In middle school one summer, I got really into reading biographies. My grandma liked reading them, too, and so I borrowed several from her collection. I read such hits as the biographies of Vanna White, Katharine Hepburn, & Princess Diana. You might think these could be boring, but I actually really enjoyed them! I loved learning that Katharine Hepburn swam in a cold river each day for exercise even as a little old lady, and that because her father was a urologist, she always recommended that everyone empty their bladder immediately when they visited her house. Those little quirks are so endearing.

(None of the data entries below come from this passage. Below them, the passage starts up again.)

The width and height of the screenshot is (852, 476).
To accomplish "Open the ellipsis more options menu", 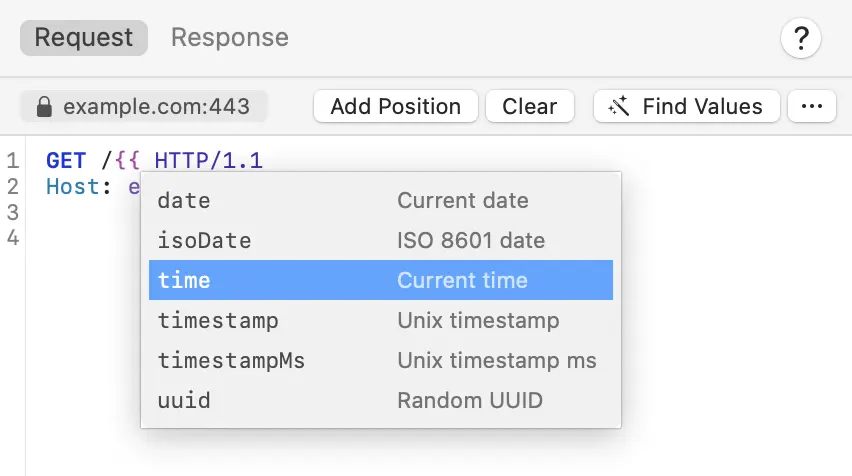I will click(x=812, y=107).
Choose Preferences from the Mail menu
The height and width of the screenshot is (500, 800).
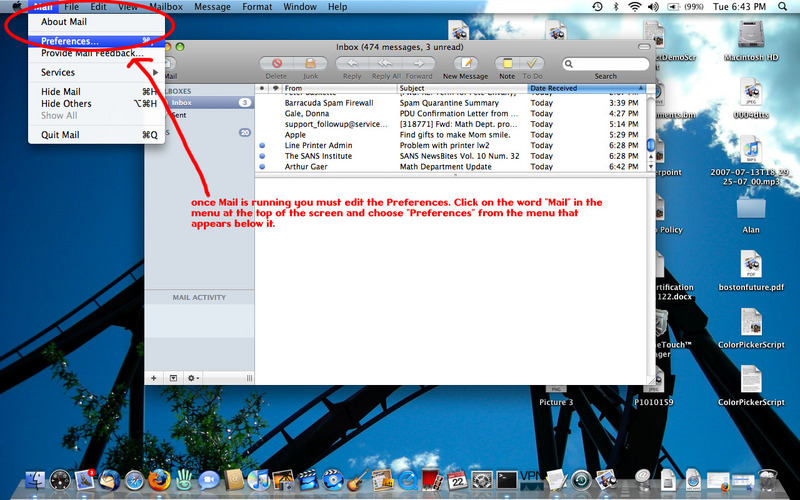coord(70,42)
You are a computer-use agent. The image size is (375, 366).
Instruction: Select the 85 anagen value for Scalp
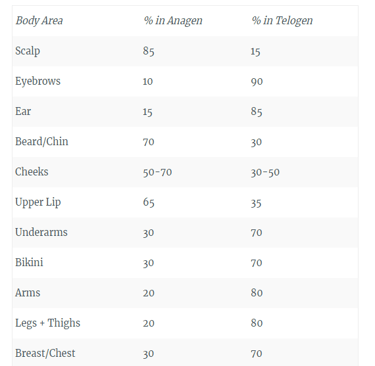point(149,51)
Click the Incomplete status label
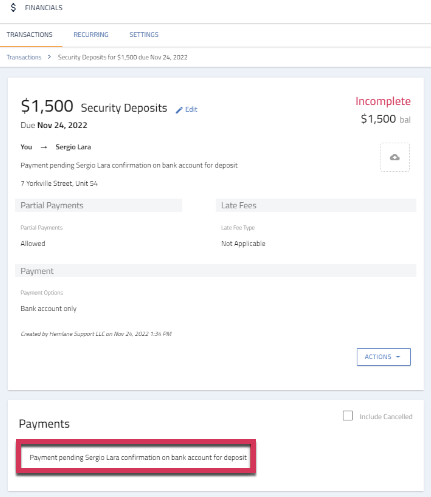This screenshot has height=497, width=431. point(383,101)
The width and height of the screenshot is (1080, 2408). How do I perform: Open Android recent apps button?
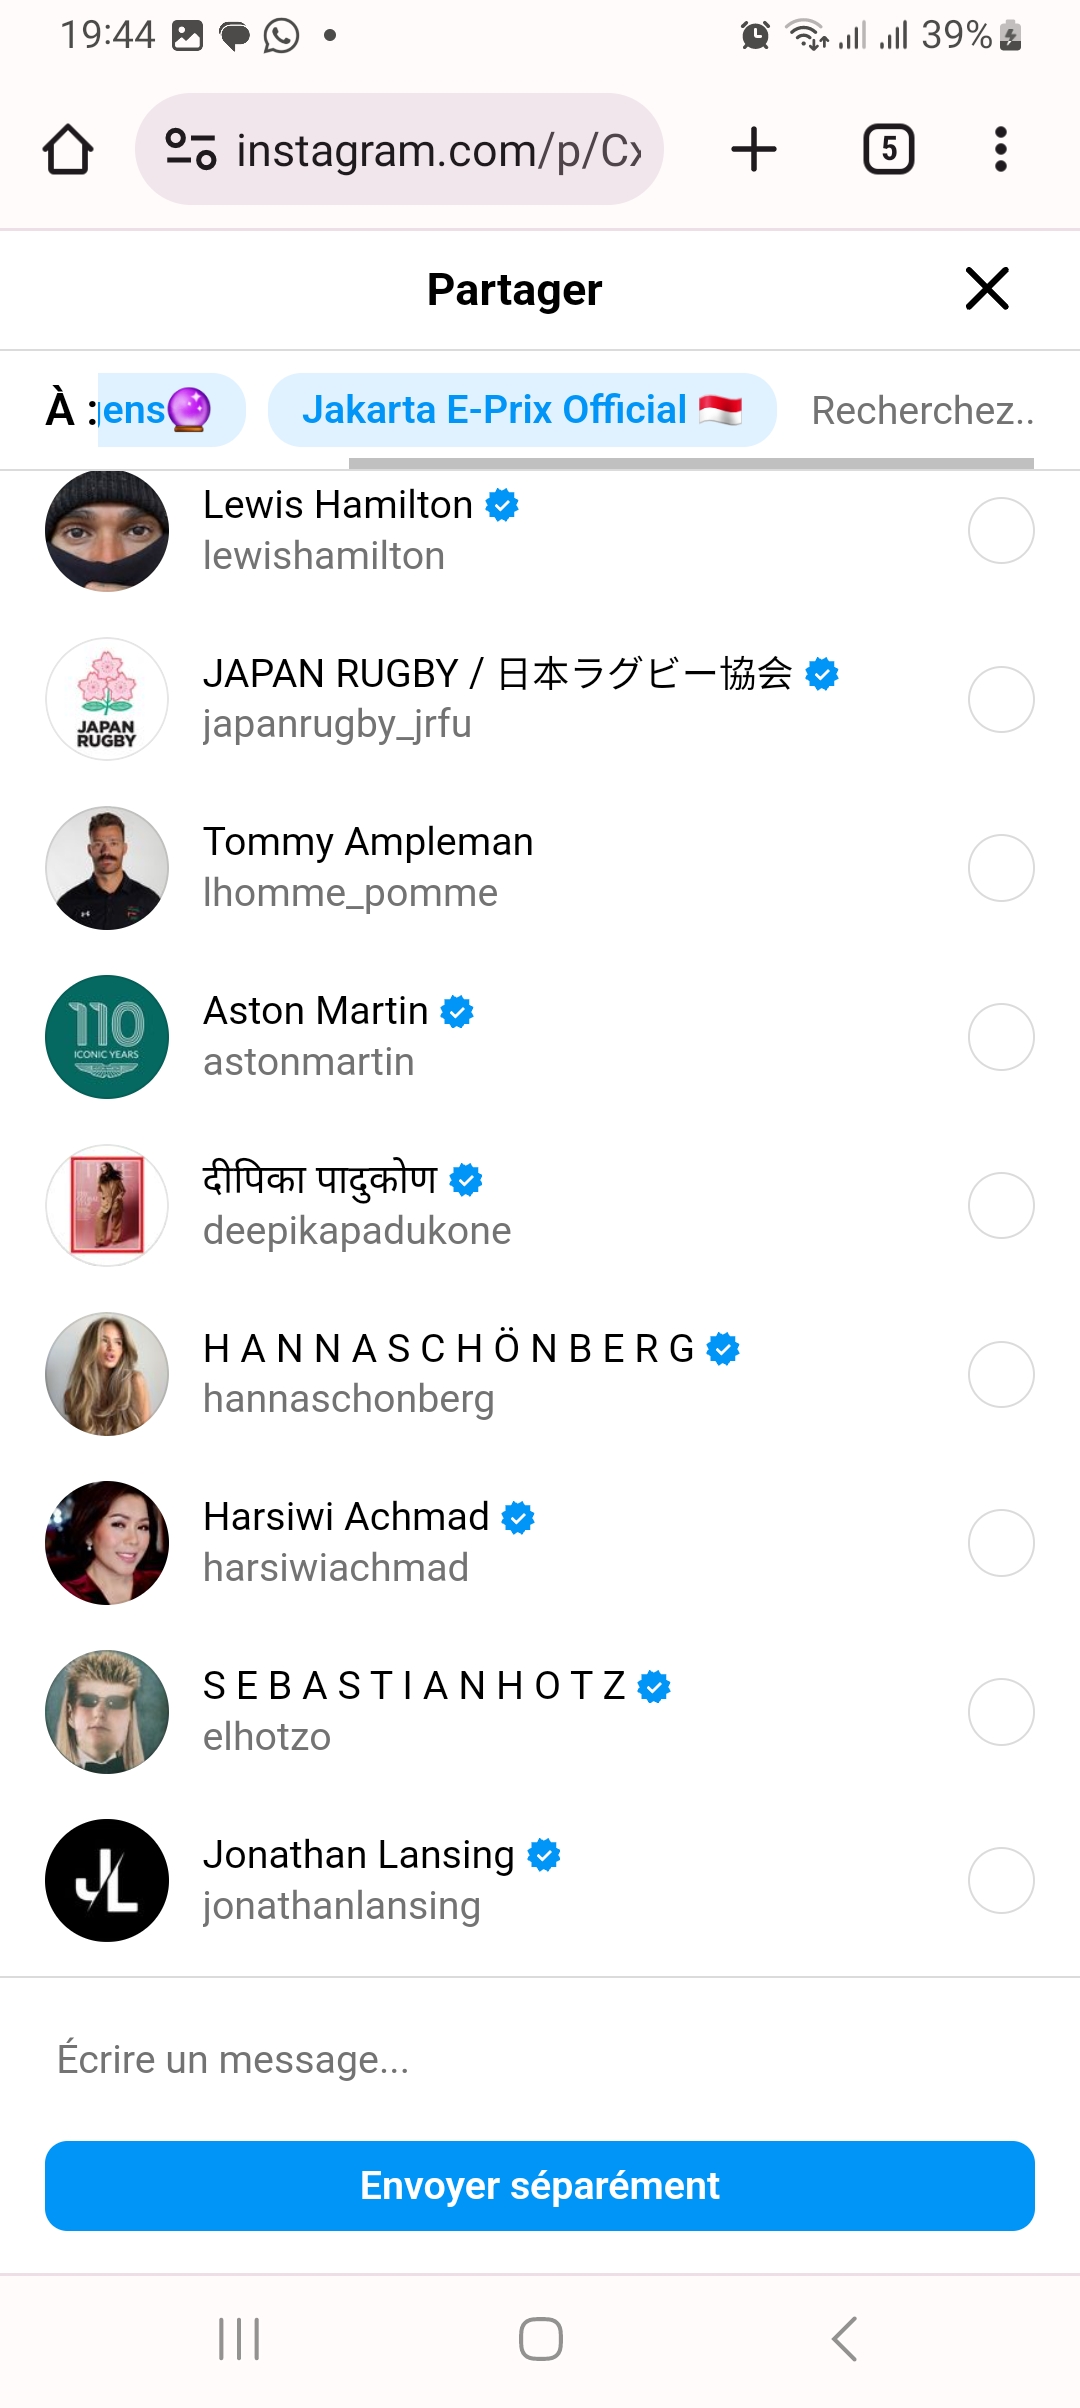pyautogui.click(x=239, y=2339)
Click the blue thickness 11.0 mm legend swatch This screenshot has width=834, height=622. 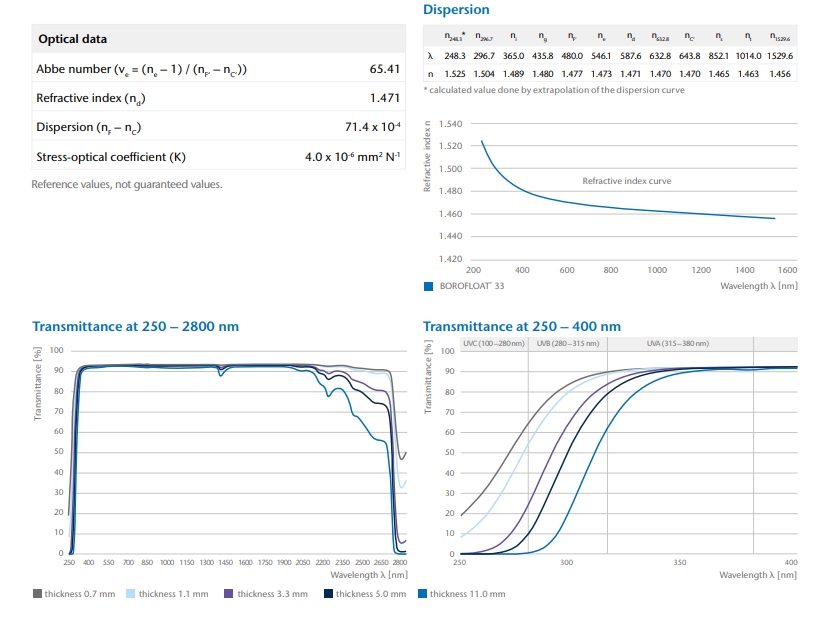422,594
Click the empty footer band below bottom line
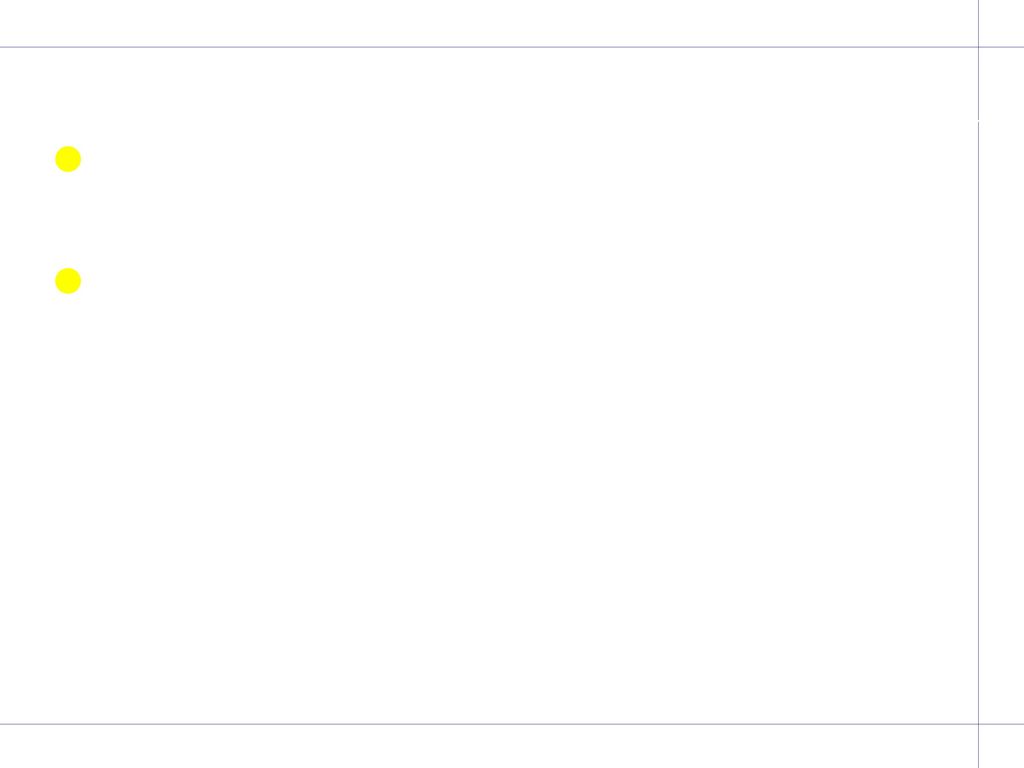Screen dimensions: 1024x768 [x=488, y=746]
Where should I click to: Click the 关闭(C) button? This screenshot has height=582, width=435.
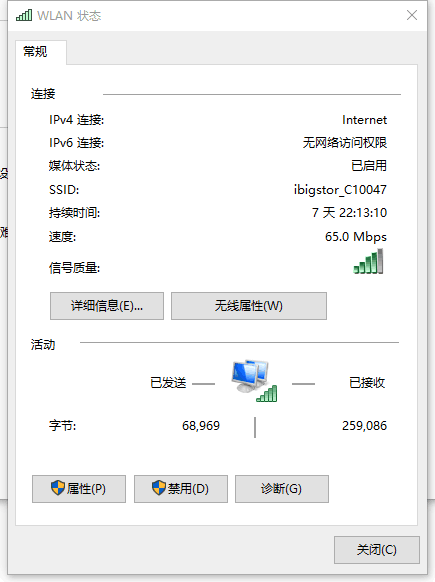pos(377,550)
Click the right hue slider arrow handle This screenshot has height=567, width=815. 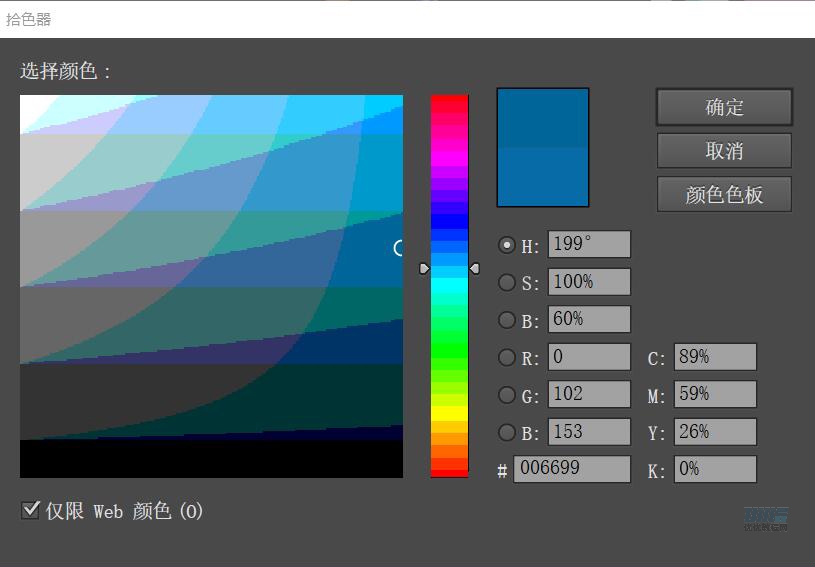point(474,268)
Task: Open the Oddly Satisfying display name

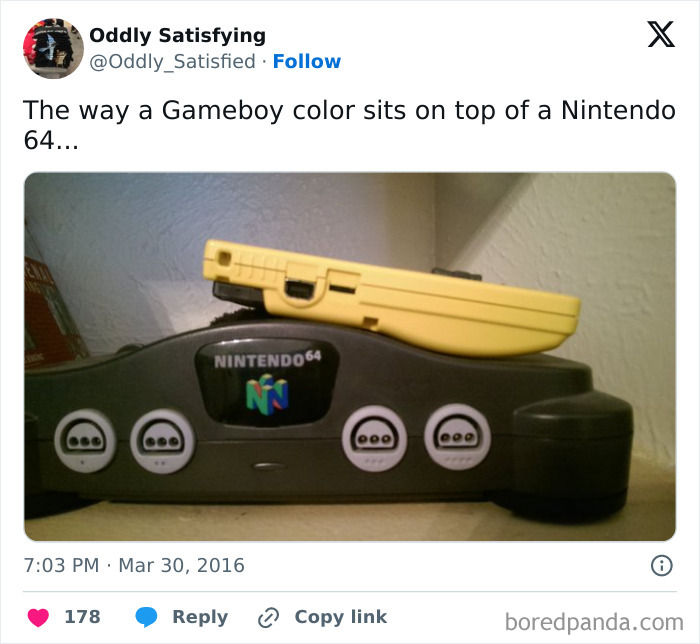Action: point(177,36)
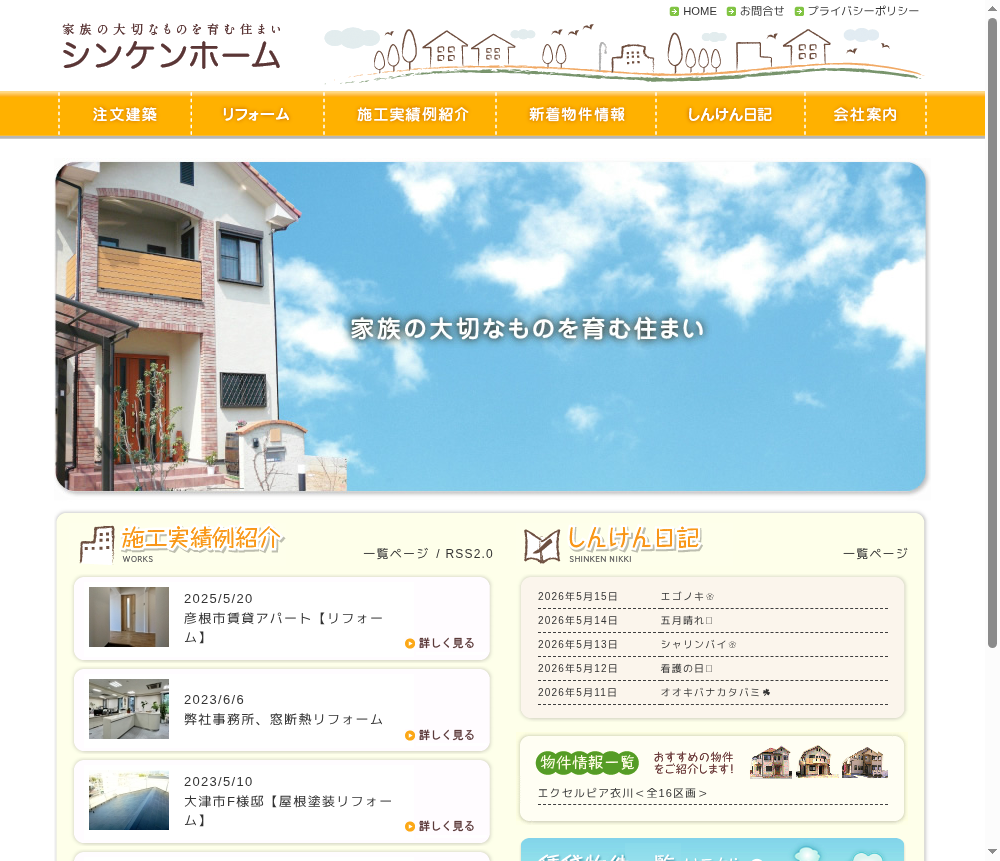
Task: Click the building icon next to 施工実績例紹介
Action: click(97, 545)
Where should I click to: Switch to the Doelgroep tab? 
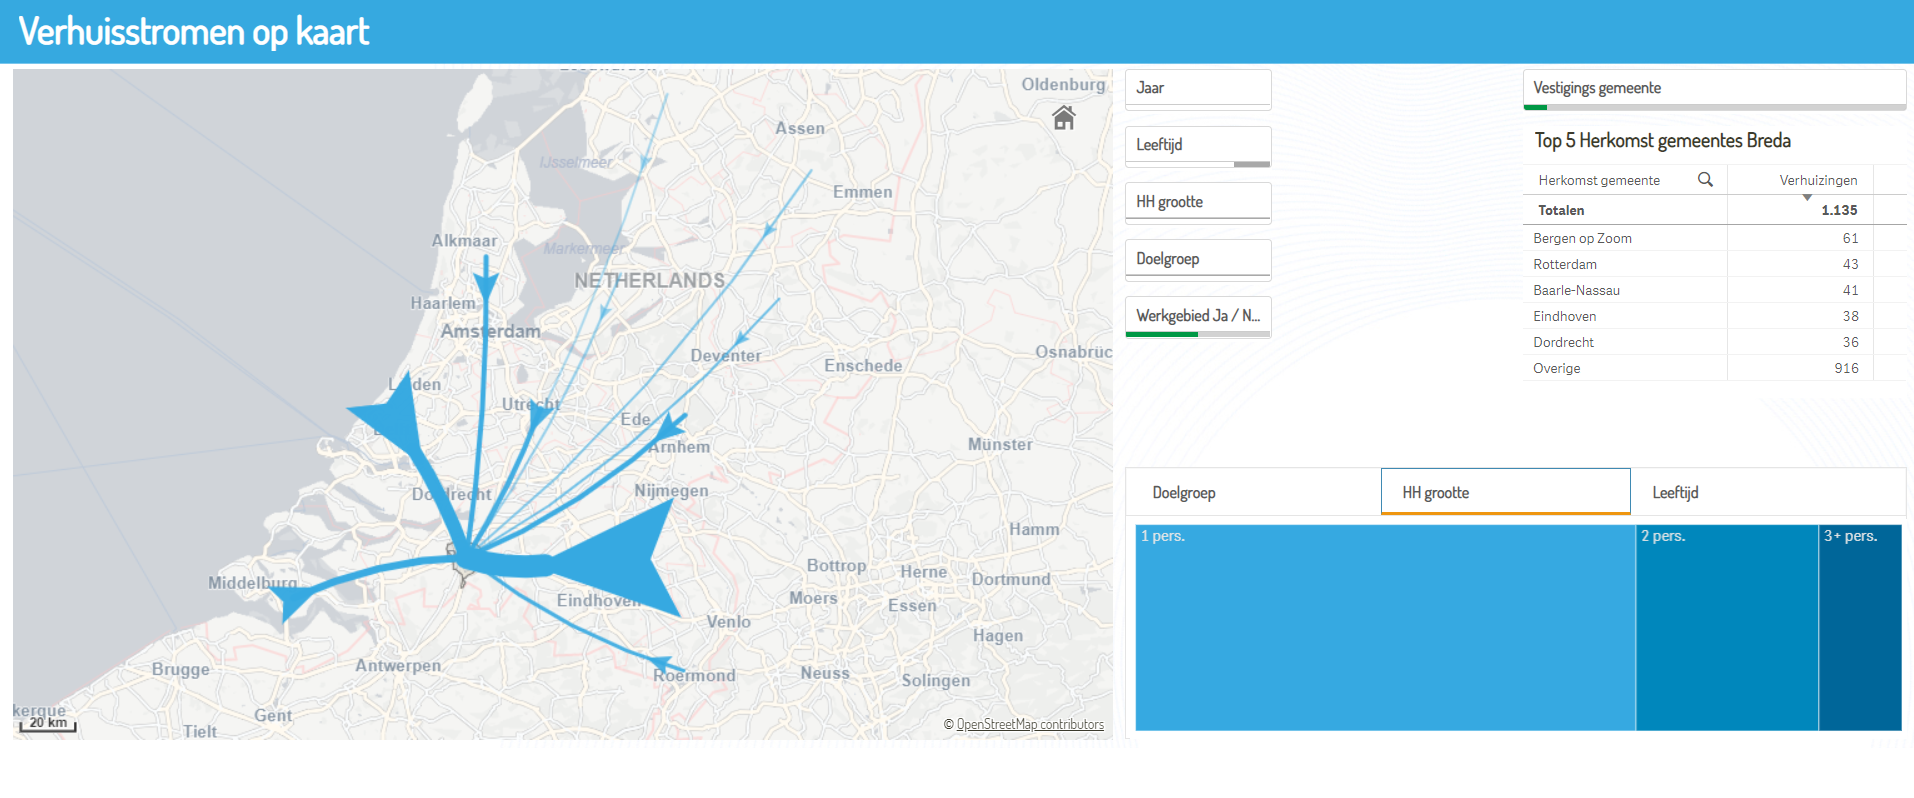click(1253, 493)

I'm currently reading the biography of Flannery O'Conner. Talk about quirky! As a child, she used to spend her free time sewing little outfits for her pet chickens. And as a high schooler in a home ec class, she didn't want to make an outfit for herself, so she made a tiny chicken outfit, and she got an A on the project! I also really love reading that she wasn't a very good student and was a terrible speller in school...yet her calling was to write.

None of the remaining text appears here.